A - gnosticism = "Without Knowledge"

It is wrong, always, everywhere, and for anyone, to believe anything upon insufficient evidence.” 

                                             - William Kingdon Clifford

When the issue of God's existence is on the table someone usually says something like this. The atheist is confident that God does not exist. The theist is confident that God does exist. But the agnostic simply says, “
the evidence is insufficient, so I will not make a judgment.”

What the agnostic often fails to realize, however, is that the judgment not to make a judgment is in itself a judgment—and it is a judgment that stems from a deep, moral sense. The agnostic, whether or not he states the fact explicitly, believes that it is wrong to make a judgment without sufficient evidence.

It. Is. Wrong.

 But the concept of wrongness is purely subjective in an uncreated, unintended universe. There is no way that things are supposed to be (or not supposed to be) in a world that has developed from nothing for no reason. In this kind of world, it is no more wrong to accept an idea without sufficient evidence than it is to reject an idea without sufficient evidence, because the category of wrongness is ultimately an illusion.
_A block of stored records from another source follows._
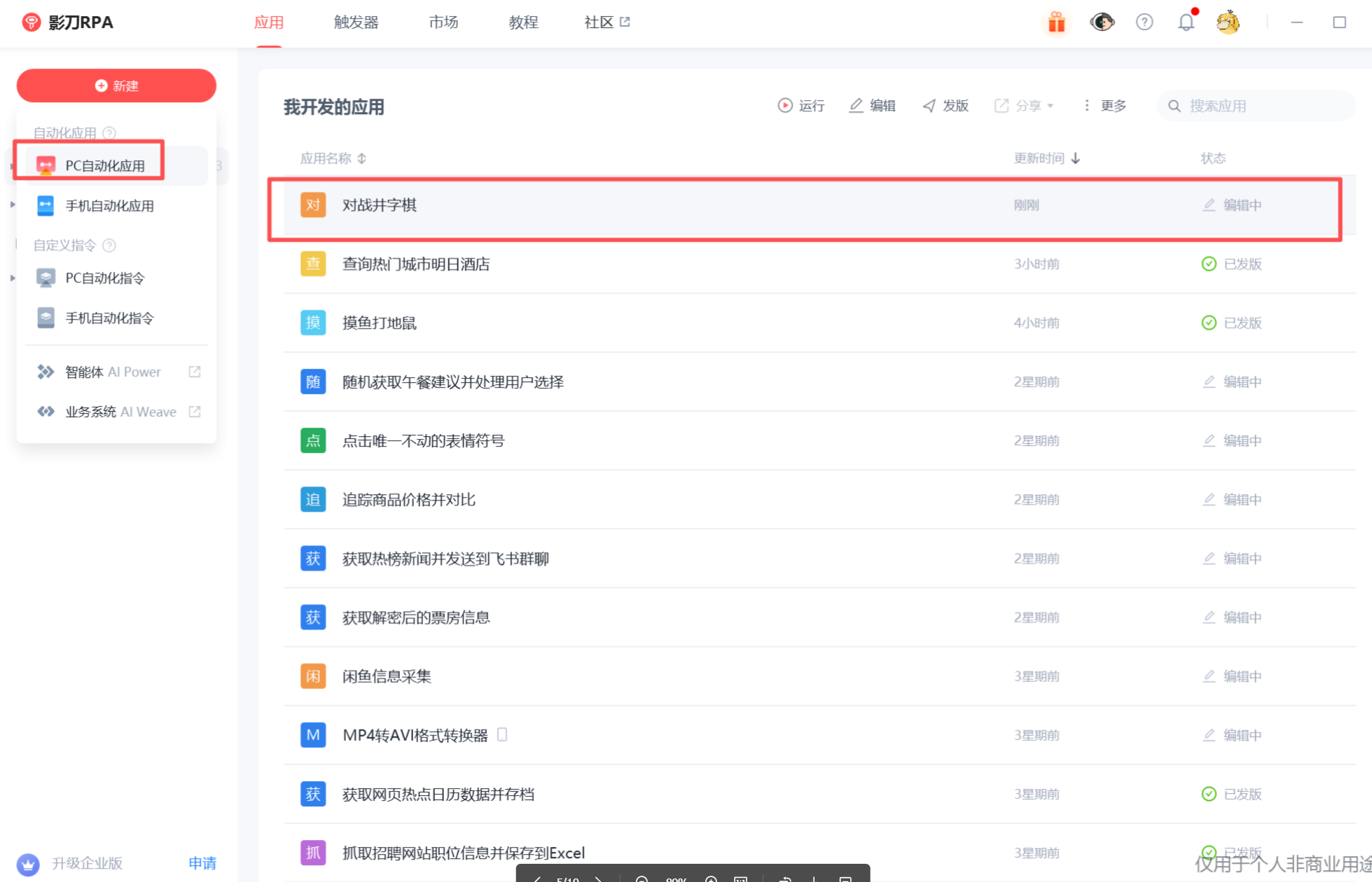Switch to the 触发器 tab

356,22
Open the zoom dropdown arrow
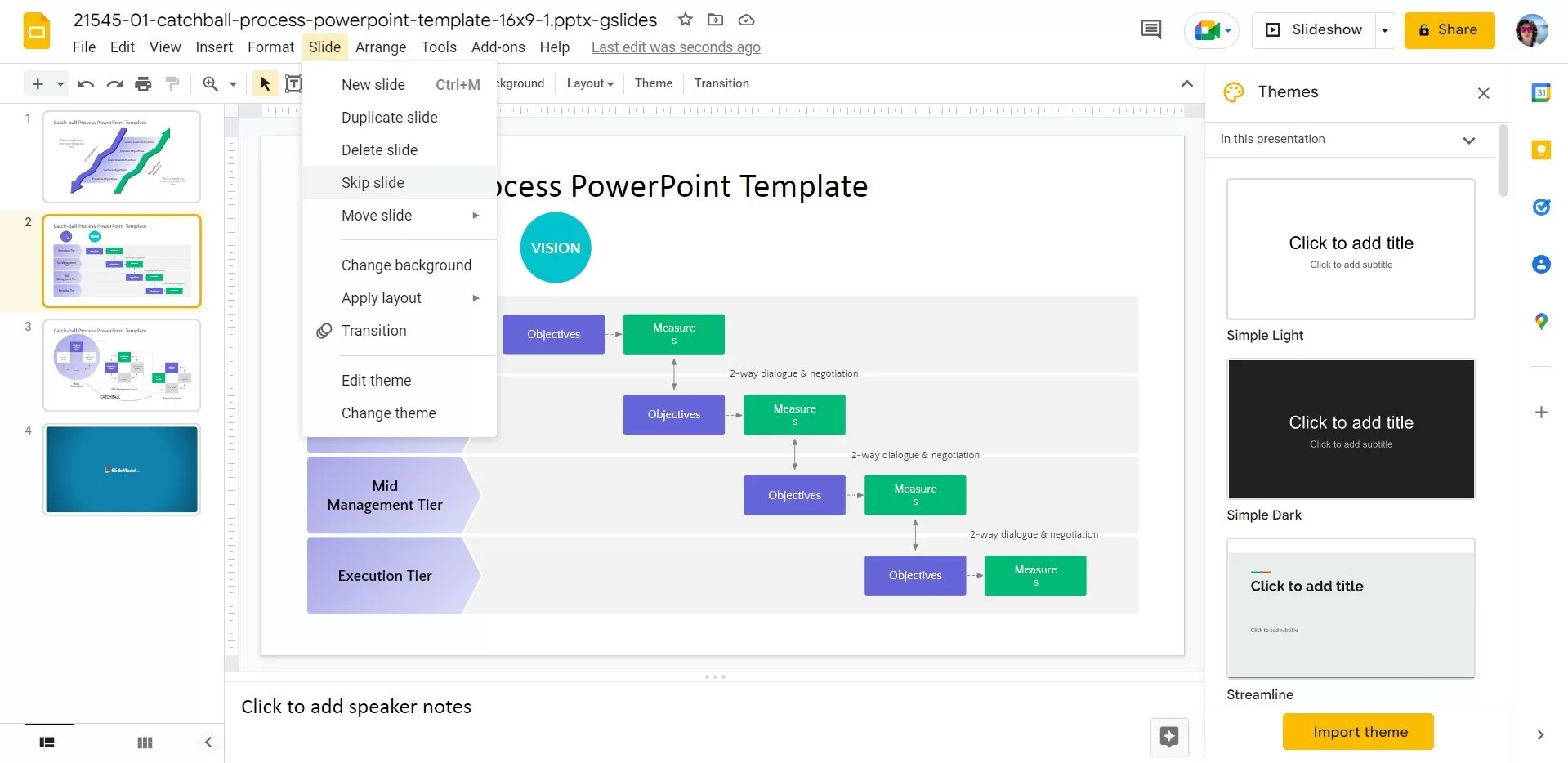Image resolution: width=1568 pixels, height=763 pixels. tap(233, 83)
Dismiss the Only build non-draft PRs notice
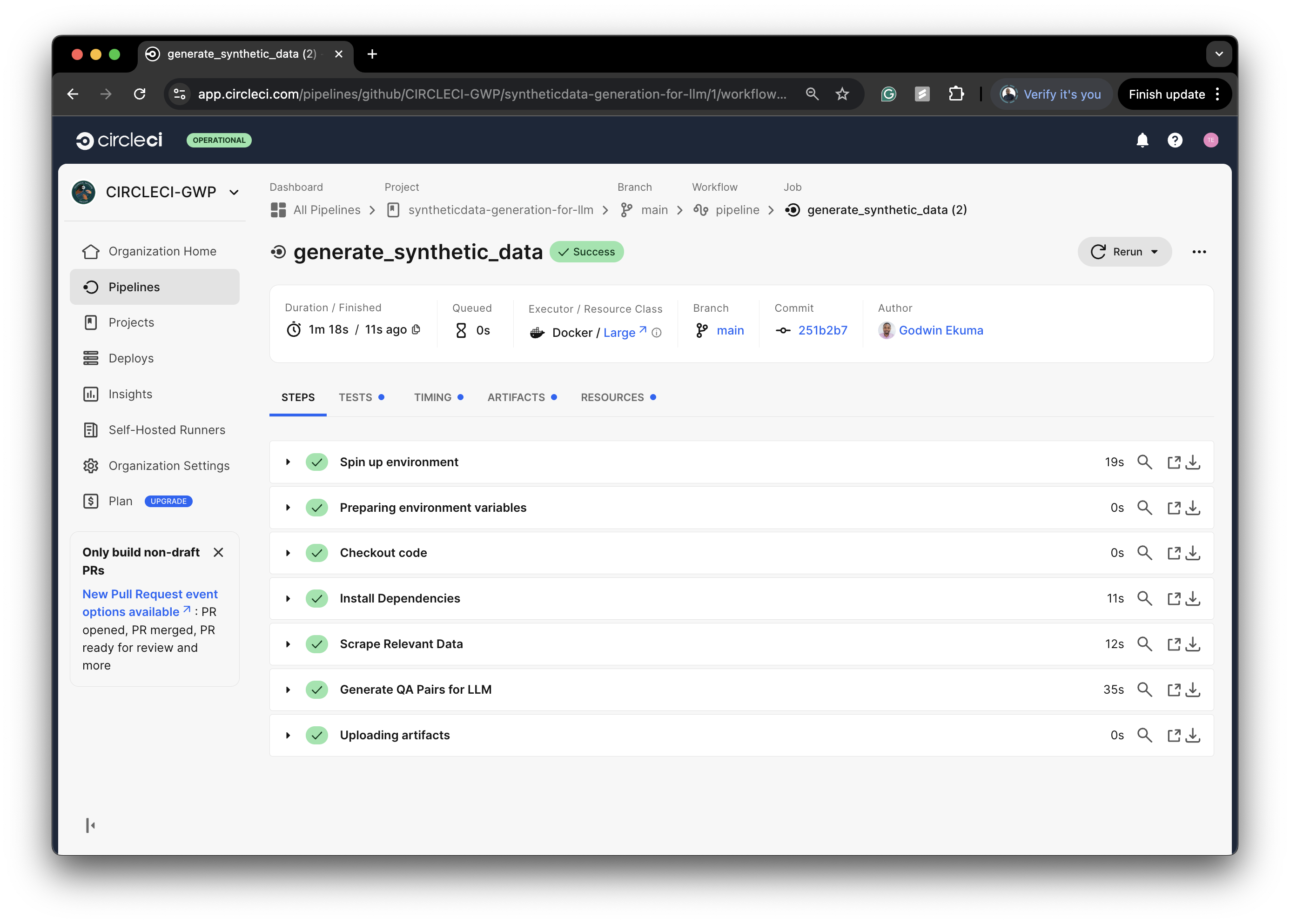 [x=218, y=552]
The agnostic makes a judgment based on a moral premise, the moral premise being what Clifford says: it is
wrong to make a judgment about something when the evidence is insufficient. The agnostic judges that the evidence for God's existence is insufficient, takes for granted the moral premise that it is wrong to draw a conclusion without sufficient evidence, and then decides to remain undecided. What the agnostic fails to realize is that his argument for his agnosticism rests on a moral standard that cannot be true if God does not exist. If there is no God, there is no wrong.